Rarely a day goes by when you probably don’t encounter at least one person butchering the English language, not the typos and misspellings, that’s an entirely different article; but rather, made-up words or those used in the wrong context.
For example, how many times have you heard someone say irregardless? Is that like regardless, which means ‘In spite of everything’; anyway? Perhaps they’re commingling words again and are actually thinking of irrespective, which means in spite of everything.
Have you ever heard someone say that they were going to “get her hair did”? Get her hair DID? Umm, mayhaps she meant to get her hair done.
Of course, then they’d reply, “Well if I was getting my hair done, I would have already went! Oh! Here’s another one.
Still, others often will say something like “I borrowed Jack my car”, instead of Jack borrowed my car (or I loaned it to him).
I could care less or I couldn’t care less. So which is it? Couldn’t care less means there is no possible way you could care any less than you already do.
Essentially, you’re saying you don’t give a rip; right? Whereas if you said that you could care less that means that you’re capable of caring less. Therefore, you have some amount of care.
Oh but there’s more. I’m good to go. Good to go to where? And parents drive home this one: using can instead of May.

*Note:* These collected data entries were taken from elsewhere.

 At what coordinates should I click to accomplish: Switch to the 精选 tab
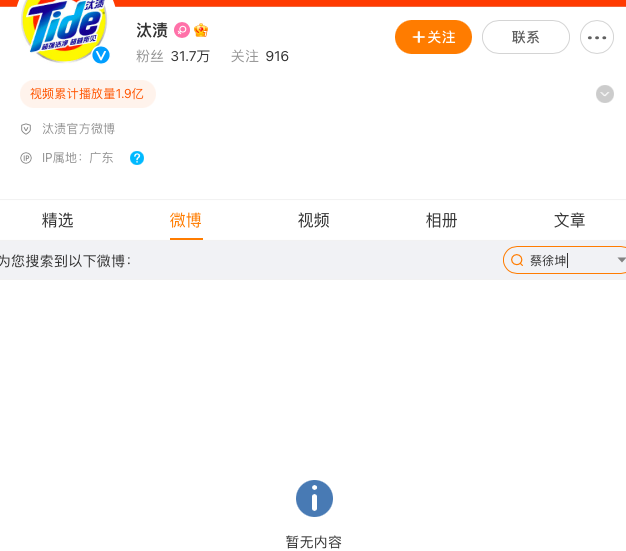click(x=57, y=220)
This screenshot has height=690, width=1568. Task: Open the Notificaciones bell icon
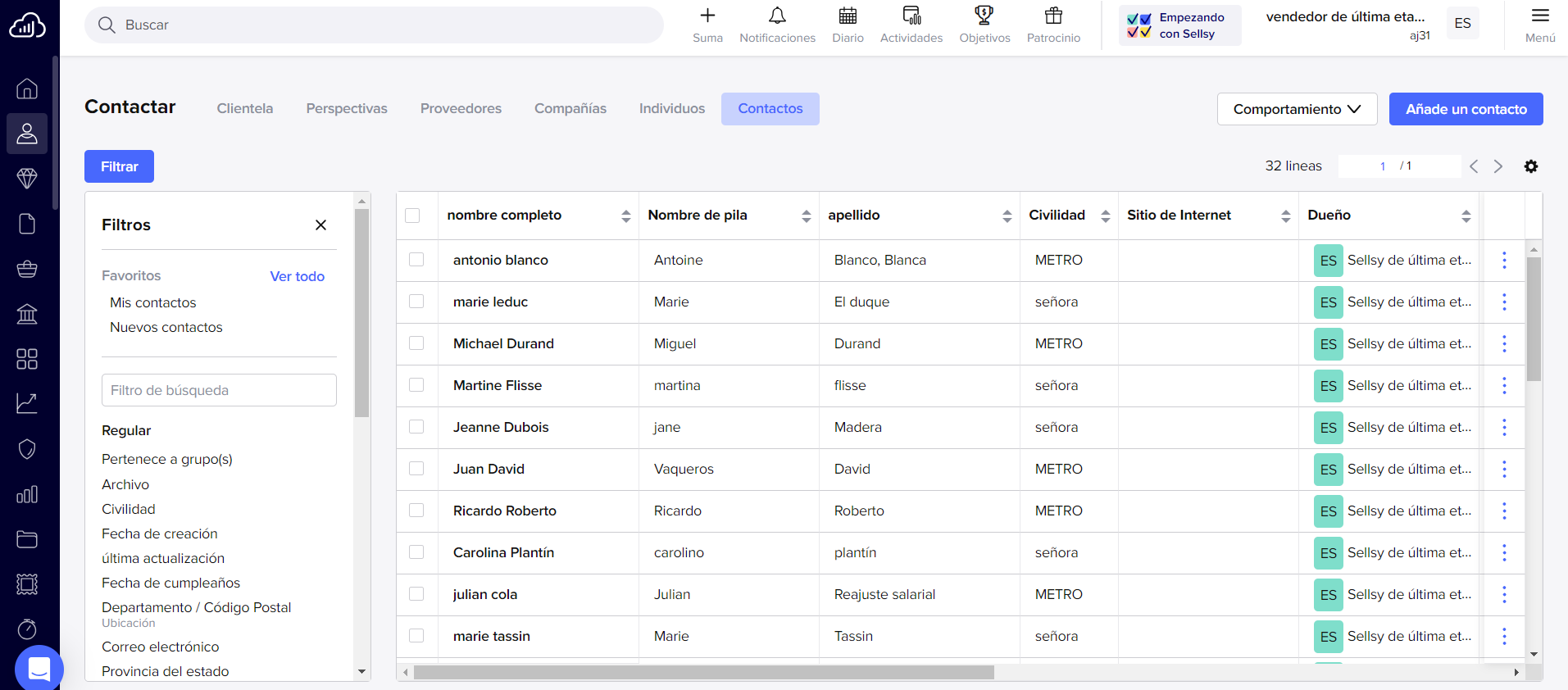pyautogui.click(x=777, y=16)
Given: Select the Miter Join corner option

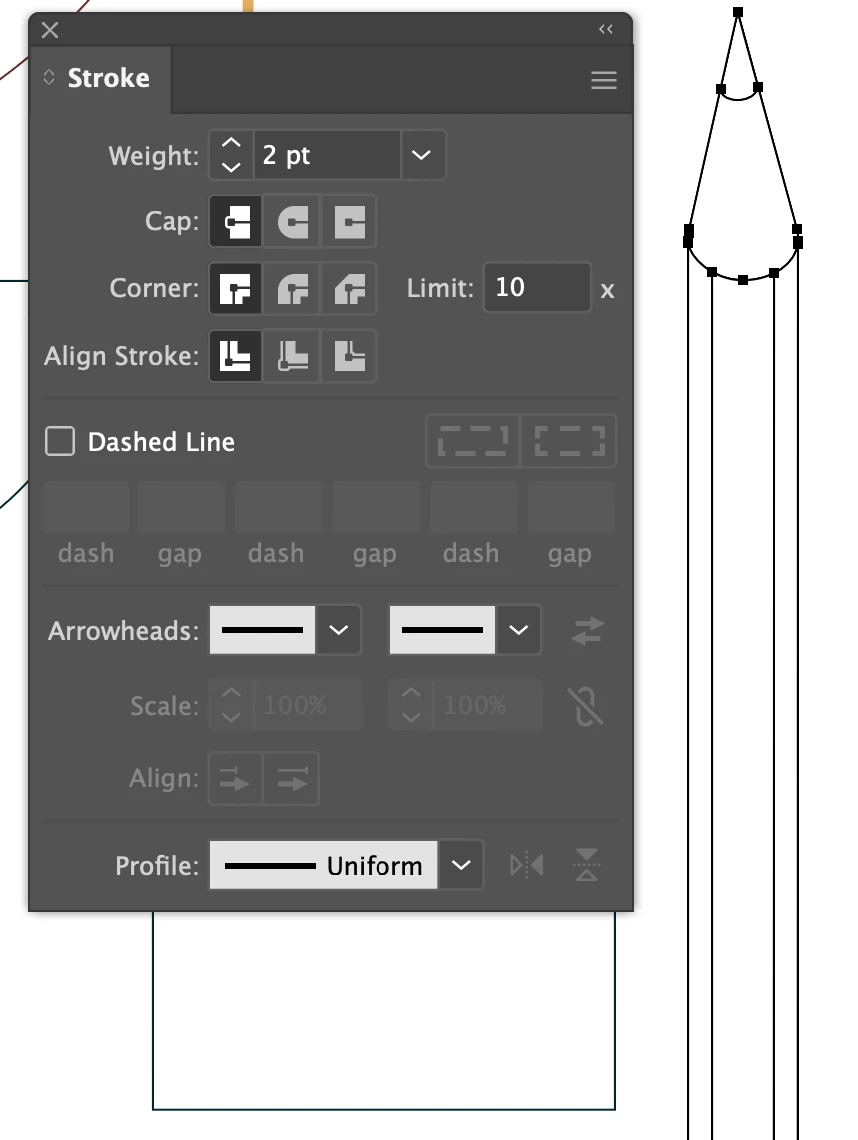Looking at the screenshot, I should pos(236,288).

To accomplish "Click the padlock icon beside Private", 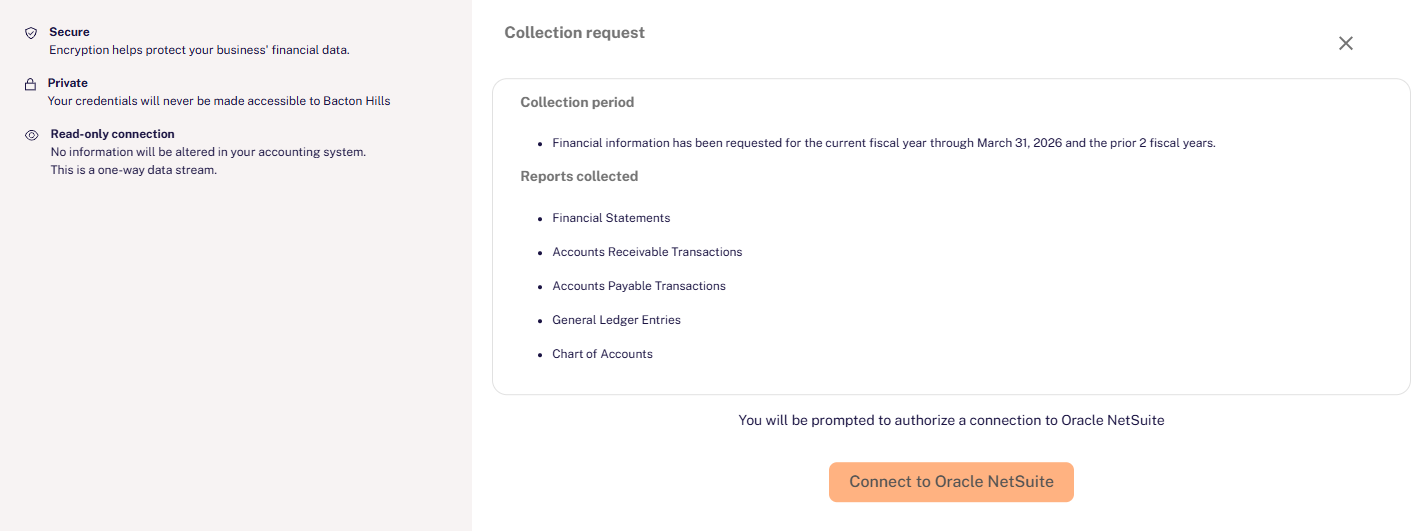I will 31,85.
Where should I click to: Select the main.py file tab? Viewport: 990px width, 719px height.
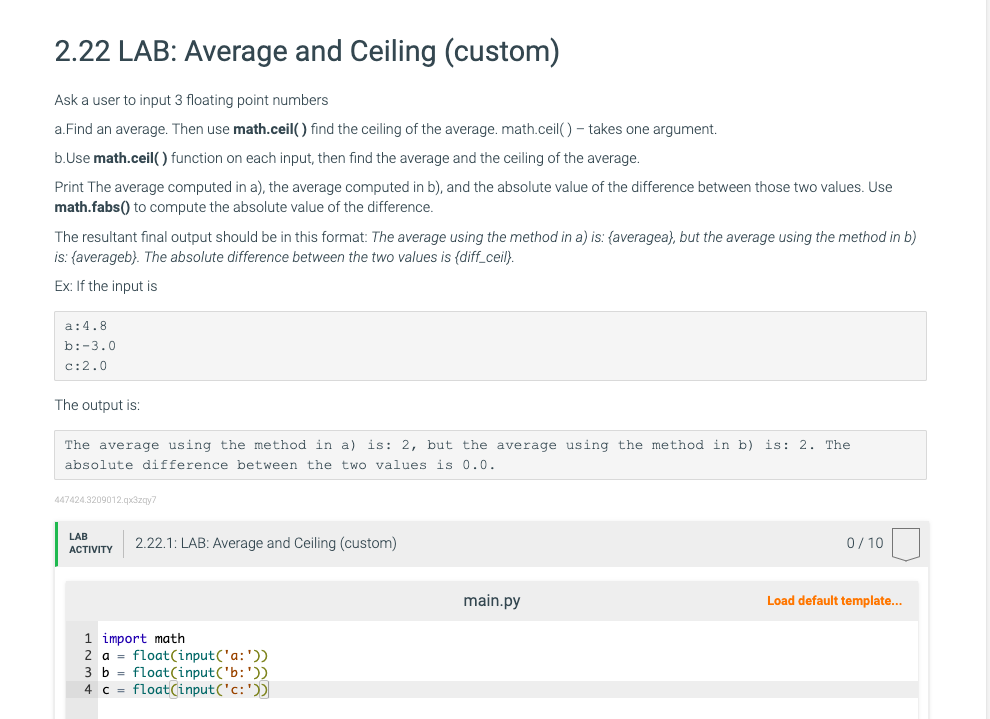tap(491, 601)
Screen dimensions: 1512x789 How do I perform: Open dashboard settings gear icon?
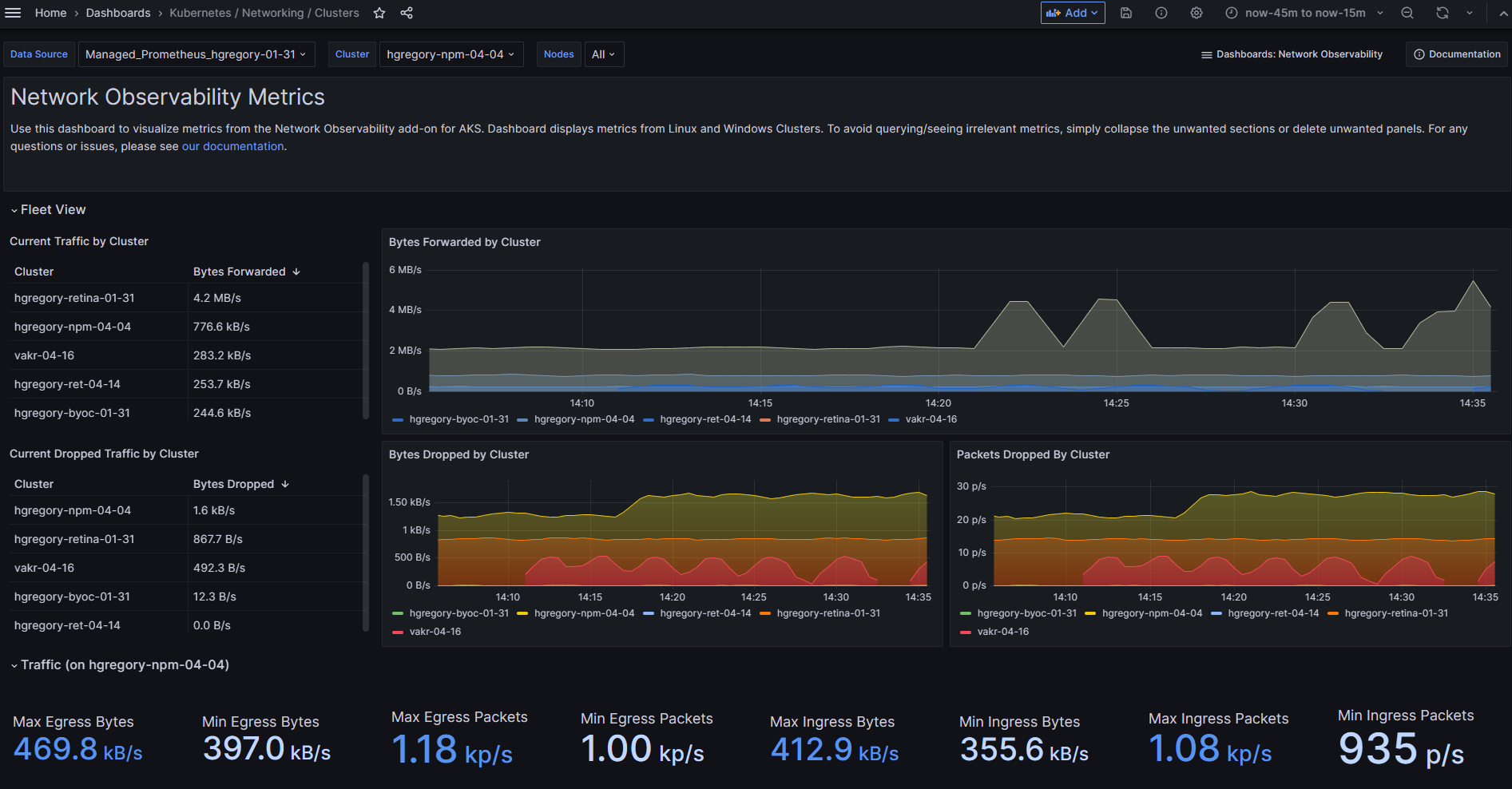(1197, 13)
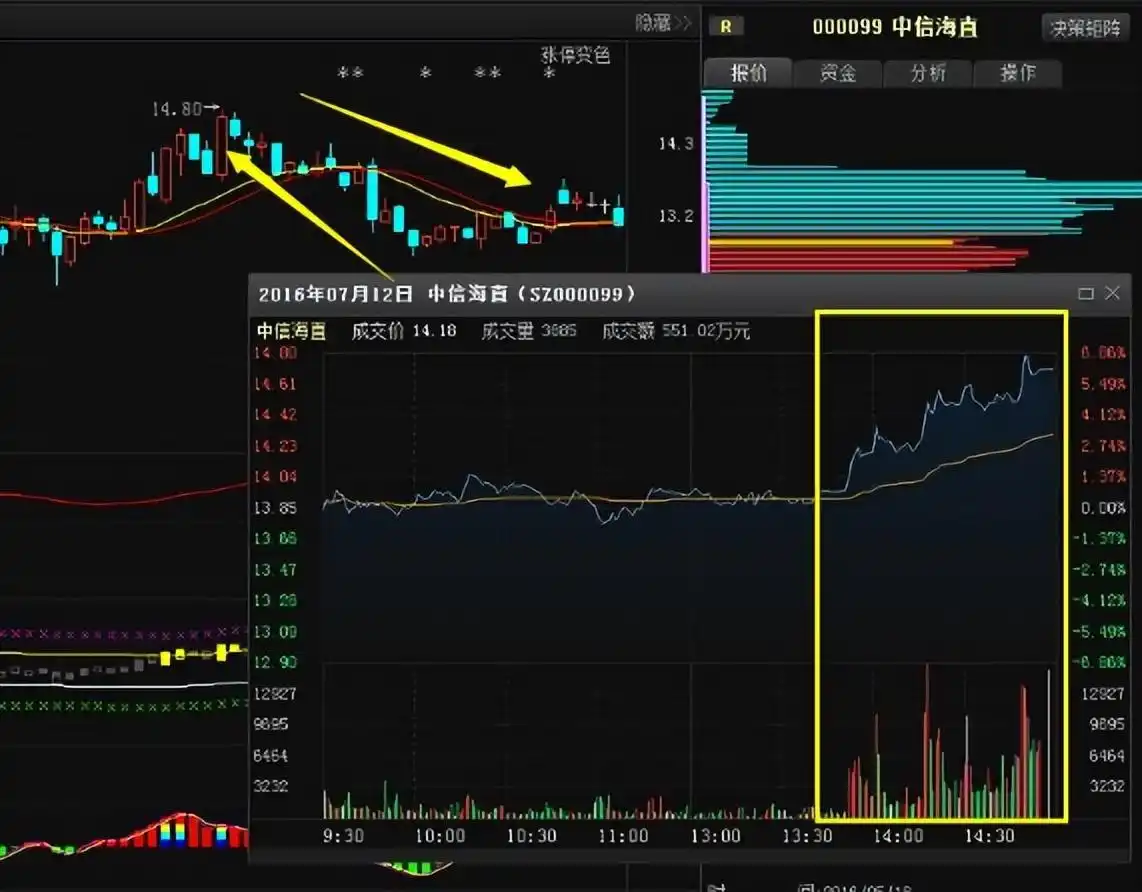1142x892 pixels.
Task: Click the purple X marker row
Action: (120, 633)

“CAN I talk to Mom?” Well, if you can’t, you’re mute. How about when people say, “don’t itch it”, when they really mean “don’t scratch it”? You SCRATCH an ITCH, you don’t ITCH an ITCH.
Will you learn me how to do that? It’s amazing that in 2005 people are still saying, will you learn me they sure need to learn something! Or getting TAKE vs. BRING mixed up. “Did you bring that to your dad in the other room?”
Do you know people who get discombobulated at times, and then they get infuriated or even flustrated. Actually discombobulated is in the dictionary. Of course just because it’s in the dictionary doesn’t necessarily mean it’s used in the right context.
Perhaps you’ve heard this one, Johnny, are you done?” When what was really meant is Johnny, are you FINISHED? Cakes are done, people are finished.
You’ve heard these. You may not have given it much thought, but this faux pas is out there. Here are some more: I would have gone.
Is that would have gone? Or I was walking out the door and I saw this huge explosion! You saw it, huh? Is that like I saw the explosion? It continues:
RATHER in place of WHETHER. For example,” We need to be sure to show the customer exactly where to find something, rather or not we are busy with another task. Is that like Dan Rather? Perhaps whether or not we are would be better suited. Is your car busted? Or is it broken?
Is all this word mumbo jumbo giving you a headache? Do you get a headache? Or do you have one?